SOURCE PASSAGE:
But what is this ‘reasonable’? As first set out by Yacoob J in Grootbloom,it is clearly a multifactorial test that must adapt in each case to the nature of the right being litigated and the measures adopted by government toward its realisation. But where does the notion of ‘reasonableness’ originate? Cass Sunstein has argued that the Constitutional Court has basically adopted an ‘administrative law model of socio-economic rights.’Writing extra-curially, Dennis Davis also describes the Constitutional Court’s approach as expressive of a ‘judicial retreat into administrative law’.

MATERIAL SHOWN:

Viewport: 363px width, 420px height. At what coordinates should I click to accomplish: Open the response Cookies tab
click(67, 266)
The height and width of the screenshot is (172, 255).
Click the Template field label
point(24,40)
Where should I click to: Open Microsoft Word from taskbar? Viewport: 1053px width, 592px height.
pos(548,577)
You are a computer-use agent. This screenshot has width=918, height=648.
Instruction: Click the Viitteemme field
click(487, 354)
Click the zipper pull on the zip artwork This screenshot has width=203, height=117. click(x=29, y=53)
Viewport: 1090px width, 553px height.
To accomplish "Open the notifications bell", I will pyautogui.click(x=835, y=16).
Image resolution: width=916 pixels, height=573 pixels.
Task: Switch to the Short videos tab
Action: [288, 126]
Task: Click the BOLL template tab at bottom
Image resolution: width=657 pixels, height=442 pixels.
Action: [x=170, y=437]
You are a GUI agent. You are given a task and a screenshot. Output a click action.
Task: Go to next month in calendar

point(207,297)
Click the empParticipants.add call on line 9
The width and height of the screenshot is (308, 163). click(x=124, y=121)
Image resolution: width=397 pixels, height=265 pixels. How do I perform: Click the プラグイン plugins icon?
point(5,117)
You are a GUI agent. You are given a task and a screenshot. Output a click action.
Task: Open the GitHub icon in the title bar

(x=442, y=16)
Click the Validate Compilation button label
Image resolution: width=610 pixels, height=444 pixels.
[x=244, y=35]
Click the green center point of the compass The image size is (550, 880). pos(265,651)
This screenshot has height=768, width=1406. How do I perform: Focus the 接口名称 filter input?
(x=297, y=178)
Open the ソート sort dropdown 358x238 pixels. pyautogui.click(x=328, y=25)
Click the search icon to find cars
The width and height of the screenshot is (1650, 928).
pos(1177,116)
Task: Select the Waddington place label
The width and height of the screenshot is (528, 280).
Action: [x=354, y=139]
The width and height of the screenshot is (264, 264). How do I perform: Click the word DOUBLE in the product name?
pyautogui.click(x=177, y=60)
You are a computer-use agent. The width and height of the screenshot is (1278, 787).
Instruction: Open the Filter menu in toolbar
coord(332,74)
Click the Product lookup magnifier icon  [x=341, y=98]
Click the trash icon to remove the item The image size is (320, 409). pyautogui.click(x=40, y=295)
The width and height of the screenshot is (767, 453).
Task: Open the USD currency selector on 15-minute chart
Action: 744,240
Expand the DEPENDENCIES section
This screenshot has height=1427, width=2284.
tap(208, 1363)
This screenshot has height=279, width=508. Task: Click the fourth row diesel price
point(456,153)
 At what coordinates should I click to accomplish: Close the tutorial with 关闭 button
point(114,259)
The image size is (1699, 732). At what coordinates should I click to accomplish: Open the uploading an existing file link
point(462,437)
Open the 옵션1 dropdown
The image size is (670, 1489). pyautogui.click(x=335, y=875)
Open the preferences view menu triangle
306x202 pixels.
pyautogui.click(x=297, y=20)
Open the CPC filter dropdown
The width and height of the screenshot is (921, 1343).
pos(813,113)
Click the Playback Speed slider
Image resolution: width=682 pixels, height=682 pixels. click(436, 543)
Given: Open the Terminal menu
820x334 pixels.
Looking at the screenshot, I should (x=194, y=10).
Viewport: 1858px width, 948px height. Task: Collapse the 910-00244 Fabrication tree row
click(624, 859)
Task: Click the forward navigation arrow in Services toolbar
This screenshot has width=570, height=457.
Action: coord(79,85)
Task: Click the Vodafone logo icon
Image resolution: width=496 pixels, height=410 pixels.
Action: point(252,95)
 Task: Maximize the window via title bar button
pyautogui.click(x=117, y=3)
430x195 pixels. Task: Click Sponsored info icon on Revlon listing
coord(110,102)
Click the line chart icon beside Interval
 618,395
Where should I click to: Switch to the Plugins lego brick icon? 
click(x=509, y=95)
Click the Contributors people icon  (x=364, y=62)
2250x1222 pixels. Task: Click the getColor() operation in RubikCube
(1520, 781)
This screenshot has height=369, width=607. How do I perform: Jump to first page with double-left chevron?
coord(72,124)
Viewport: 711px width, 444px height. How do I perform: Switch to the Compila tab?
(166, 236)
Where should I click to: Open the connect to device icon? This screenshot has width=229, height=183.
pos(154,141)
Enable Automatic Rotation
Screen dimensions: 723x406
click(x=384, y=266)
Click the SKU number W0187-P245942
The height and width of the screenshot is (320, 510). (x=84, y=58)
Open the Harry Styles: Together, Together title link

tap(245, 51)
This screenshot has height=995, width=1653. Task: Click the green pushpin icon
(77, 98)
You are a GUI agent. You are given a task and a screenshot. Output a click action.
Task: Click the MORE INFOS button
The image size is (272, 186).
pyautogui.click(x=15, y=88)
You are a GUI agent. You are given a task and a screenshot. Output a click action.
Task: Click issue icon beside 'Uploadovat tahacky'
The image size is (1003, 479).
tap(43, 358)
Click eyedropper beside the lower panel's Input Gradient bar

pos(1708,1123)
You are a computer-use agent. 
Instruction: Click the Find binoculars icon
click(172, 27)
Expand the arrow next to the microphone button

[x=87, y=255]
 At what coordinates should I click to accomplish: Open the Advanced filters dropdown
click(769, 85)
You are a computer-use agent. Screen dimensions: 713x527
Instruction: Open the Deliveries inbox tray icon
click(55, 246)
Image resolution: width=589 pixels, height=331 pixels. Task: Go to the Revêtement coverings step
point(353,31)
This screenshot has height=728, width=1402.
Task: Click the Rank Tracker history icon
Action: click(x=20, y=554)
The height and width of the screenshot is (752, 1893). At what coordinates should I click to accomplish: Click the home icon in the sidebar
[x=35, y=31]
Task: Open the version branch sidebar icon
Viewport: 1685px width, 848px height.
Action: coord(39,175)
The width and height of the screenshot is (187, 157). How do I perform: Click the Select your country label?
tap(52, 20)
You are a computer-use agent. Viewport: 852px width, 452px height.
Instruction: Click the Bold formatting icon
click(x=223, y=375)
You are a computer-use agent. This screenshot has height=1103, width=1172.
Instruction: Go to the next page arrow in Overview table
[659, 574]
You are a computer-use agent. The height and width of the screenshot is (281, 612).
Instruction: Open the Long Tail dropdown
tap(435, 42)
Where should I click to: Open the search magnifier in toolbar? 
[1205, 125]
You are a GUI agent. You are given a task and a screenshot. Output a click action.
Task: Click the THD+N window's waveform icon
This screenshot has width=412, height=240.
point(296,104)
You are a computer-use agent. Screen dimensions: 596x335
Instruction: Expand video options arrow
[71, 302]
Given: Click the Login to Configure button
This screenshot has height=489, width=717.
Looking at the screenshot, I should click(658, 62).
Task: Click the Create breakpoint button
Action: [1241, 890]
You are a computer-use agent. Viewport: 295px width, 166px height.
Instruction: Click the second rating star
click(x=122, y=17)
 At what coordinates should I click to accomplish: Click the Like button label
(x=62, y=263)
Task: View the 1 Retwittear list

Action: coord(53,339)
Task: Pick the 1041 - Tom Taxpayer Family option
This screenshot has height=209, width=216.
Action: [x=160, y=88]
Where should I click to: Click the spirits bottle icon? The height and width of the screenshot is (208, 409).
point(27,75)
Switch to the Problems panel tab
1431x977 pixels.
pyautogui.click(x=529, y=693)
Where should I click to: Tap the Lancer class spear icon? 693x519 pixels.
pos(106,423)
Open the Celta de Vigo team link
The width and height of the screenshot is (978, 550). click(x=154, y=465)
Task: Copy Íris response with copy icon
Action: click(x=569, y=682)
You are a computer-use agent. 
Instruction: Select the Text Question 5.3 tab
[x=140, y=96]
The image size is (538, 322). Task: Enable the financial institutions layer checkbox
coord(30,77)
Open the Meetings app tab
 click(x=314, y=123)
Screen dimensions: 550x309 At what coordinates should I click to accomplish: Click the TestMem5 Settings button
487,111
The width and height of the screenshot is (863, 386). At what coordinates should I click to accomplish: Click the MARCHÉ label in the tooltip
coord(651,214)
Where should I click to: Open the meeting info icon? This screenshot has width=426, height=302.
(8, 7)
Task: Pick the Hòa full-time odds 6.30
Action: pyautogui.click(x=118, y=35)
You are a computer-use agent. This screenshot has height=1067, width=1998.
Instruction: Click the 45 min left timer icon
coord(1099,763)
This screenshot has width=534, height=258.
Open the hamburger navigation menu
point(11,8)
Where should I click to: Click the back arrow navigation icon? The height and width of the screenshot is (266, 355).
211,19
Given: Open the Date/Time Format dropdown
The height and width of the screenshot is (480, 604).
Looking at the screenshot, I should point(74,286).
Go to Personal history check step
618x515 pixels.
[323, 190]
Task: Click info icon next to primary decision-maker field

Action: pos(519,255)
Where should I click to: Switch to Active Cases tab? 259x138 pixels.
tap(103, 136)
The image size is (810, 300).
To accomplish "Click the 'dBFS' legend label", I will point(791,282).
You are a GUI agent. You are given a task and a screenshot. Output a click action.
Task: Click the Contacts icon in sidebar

WHAT TO DO:
Answer these from the passage on reasonableness:
(a) What kind of test does the passage call the reasonableness test?
(b) What model does Cass Sunstein say the Constitutional Court has adopted?
(c) How does Dennis Davis describe the Constitutional Court's approach?

ANSWER FOR THE TASK:
(a) A multifactorial test that must adapt in each case to the nature of the right being litigated and the measures the government adopted toward its realisation.
(b) An "administrative law model of socio-economic rights."
(c) As expressive of a "judicial retreat into administrative law."